Литмир - Электронная Библиотека
Содержание  
A
A

В Баку Довлатов не поехал, и с идеей стать резчиком по камню вскоре расстался. Но изображать из себя этакую незначительную персону не перестал. Летом 1968 года тяжело заболевшая писательница Вера Панова предложила Довлатову быть два-три раза в неделю ее секретарем. Она со своим мужем Давидом Яковлевичем Даром жила в Доме творчества. Сережа ездил к ним в Комарово и делился в письмах ко мне своими впечатлениями.

1968 год, Комарово

Дорогая!

Попытаюсь отнестись к твоей жизни мудро, хотя, разум, грубо говоря, не мой конек.
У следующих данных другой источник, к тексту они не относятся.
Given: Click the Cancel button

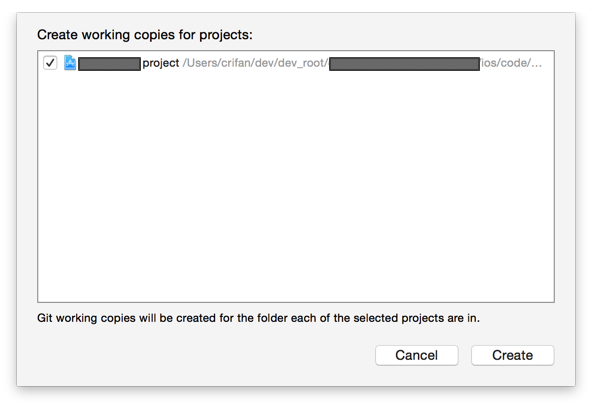Looking at the screenshot, I should coord(416,355).
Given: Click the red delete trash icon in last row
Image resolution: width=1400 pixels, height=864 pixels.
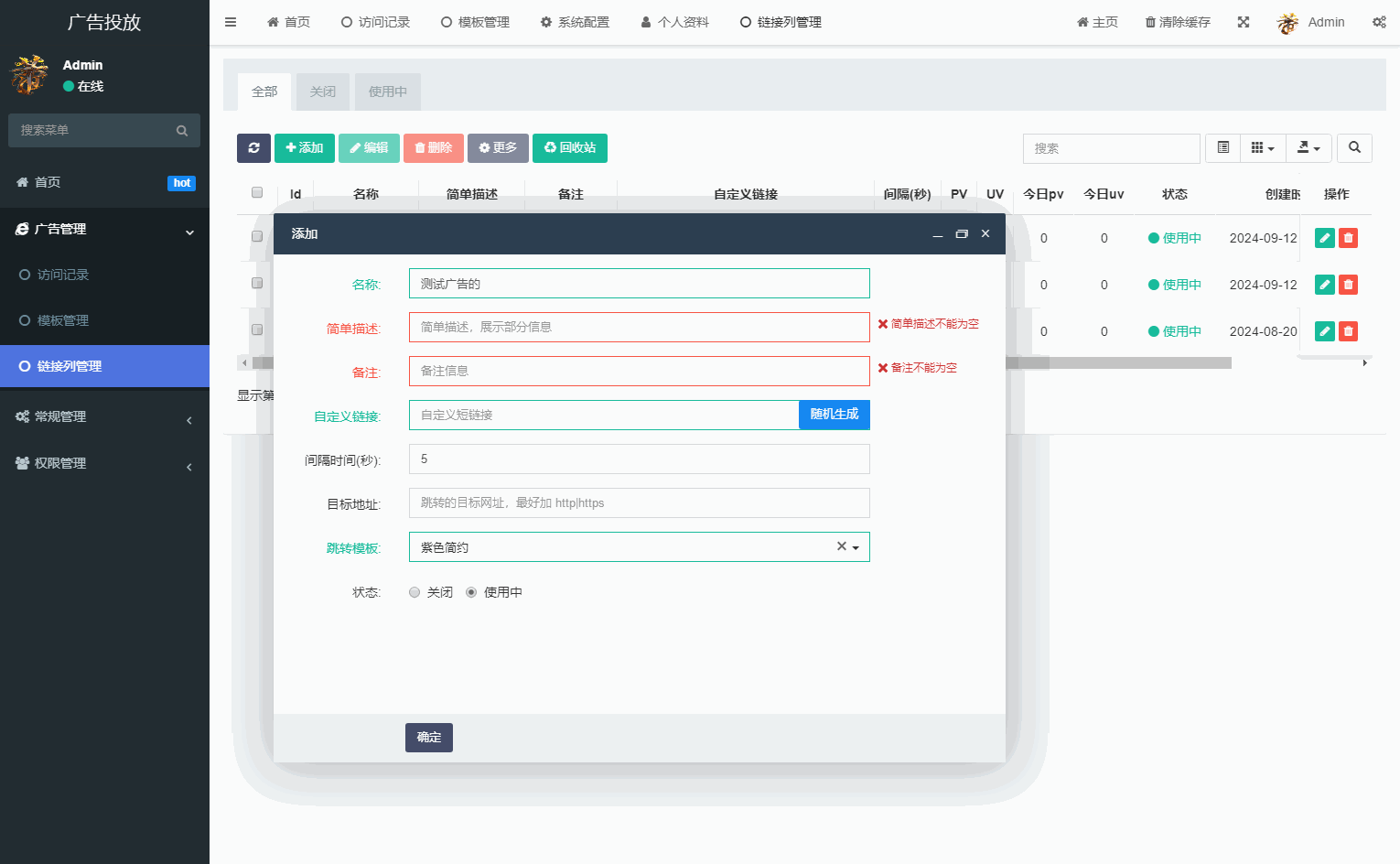Looking at the screenshot, I should (1348, 331).
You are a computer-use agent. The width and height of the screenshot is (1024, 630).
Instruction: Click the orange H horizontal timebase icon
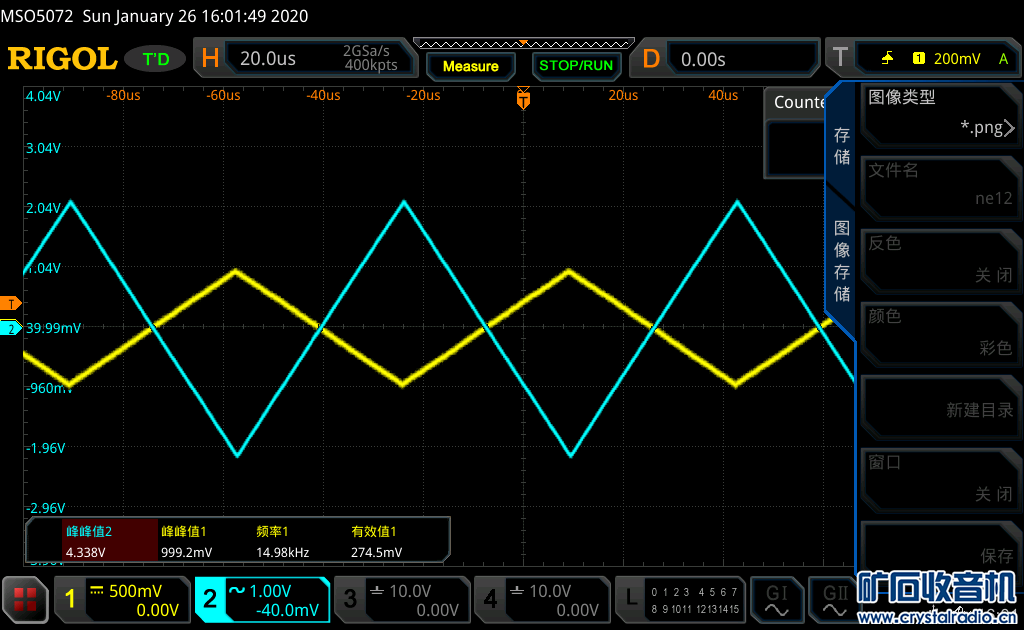tap(210, 59)
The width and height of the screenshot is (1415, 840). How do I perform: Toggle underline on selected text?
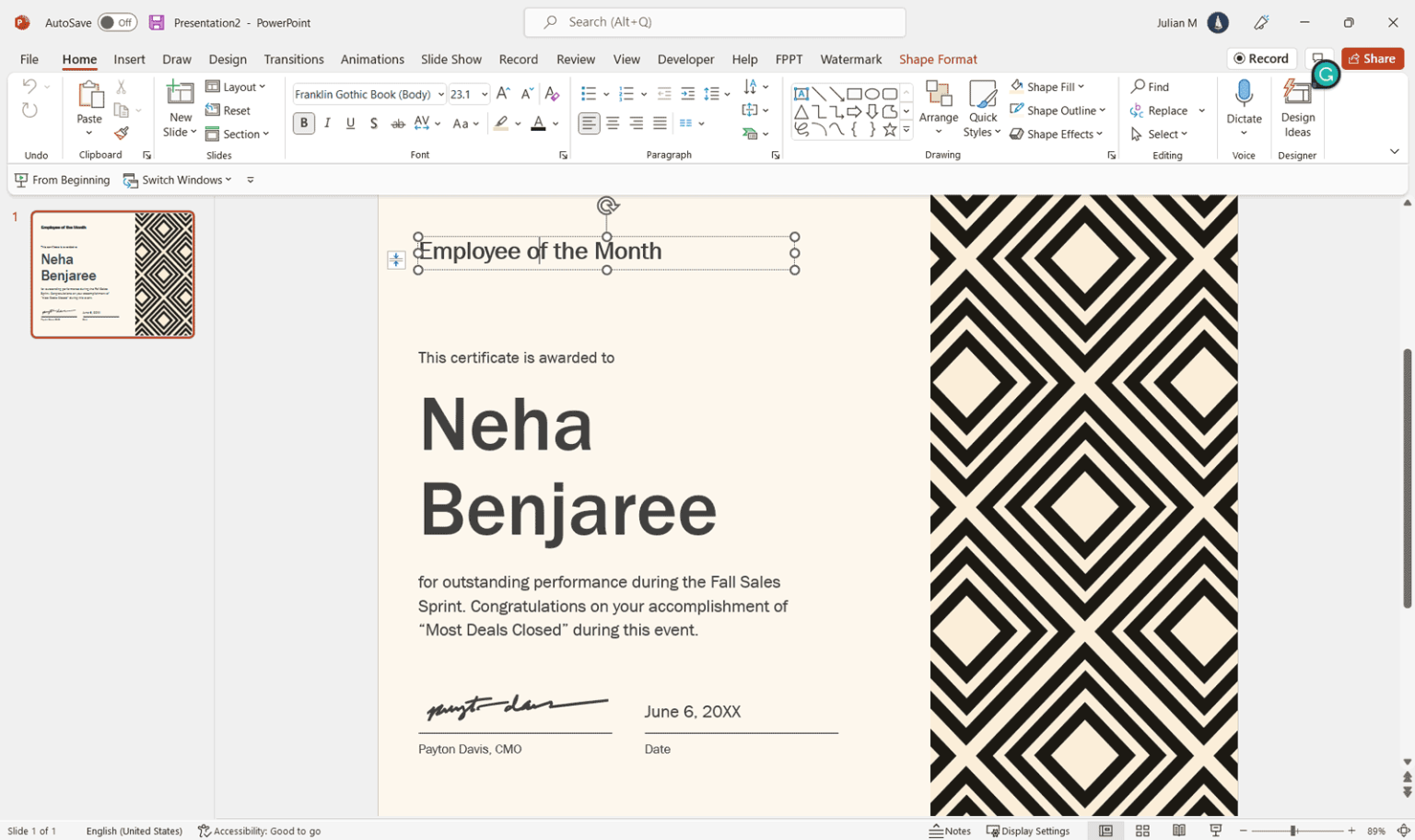tap(350, 122)
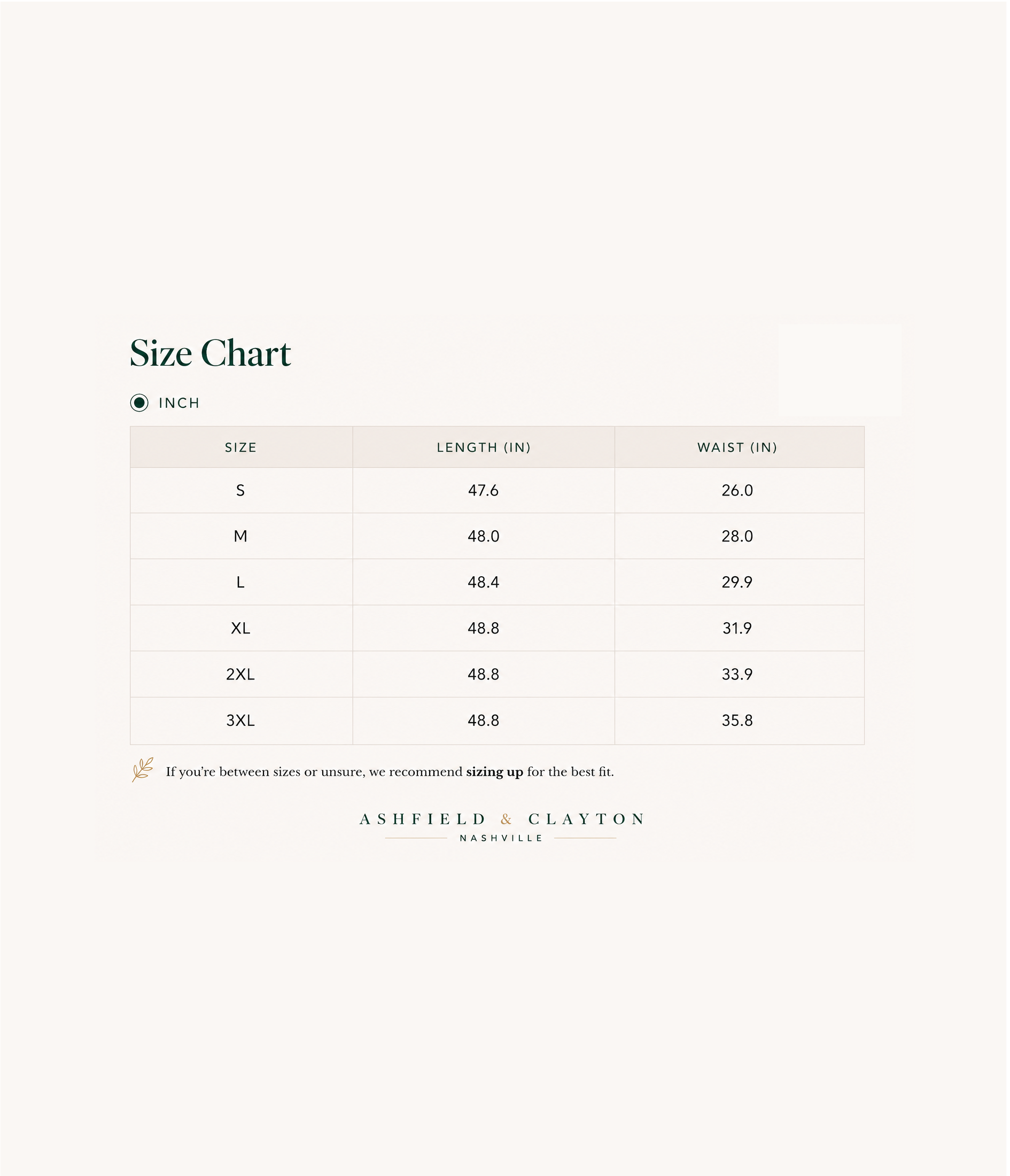
Task: Click the leaf sprig icon
Action: point(143,770)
Я хочу, чтобы ты была честной, осмотрительной и корыстной по отношению ко мне. Дни милого безумия прошли. Наступила эра планомерного умопомешательства.

Если уж сегодня не околею, это будет просто чудо. Вскочил я без пяти восемь, не жравши, с опухшим рылом, вниз бегом по эскалатору, вверх бегом по эскалатору… Электричка, песни под гитару. А в электричке все твердое, голова падает, ударяется. Одно утешение — читать будем «Историю рассказчика».

Дом творчества набит веселым, мохнатым зверьем с человеческими глазами. Среди писателей довольно часто попадаются однофамильцы великих людей. В частности, Шевченко и Белинский. Мне нестерпимо захотелось взглянуть на писателя по фамилии Белинский, и я зашел к нему как бы за спичками. Белинский оказался довольно вялым евреем с бежевыми встревоженными ушами. Между Пановой и Даром происходят такие прелестные дискуссии.

Дар: «Все-таки Хемингуэй в романе „Прощай, оружие“ очень далеко плюнул».

Панова (

раздумчиво

): «Однако „Войны и мира“ он не переплюнул».

Дар (

раздумчиво же

): «Это верно. Но тем не менее он очень далеко плюнул».

Я (

молча

): «п?№%=!=!§!»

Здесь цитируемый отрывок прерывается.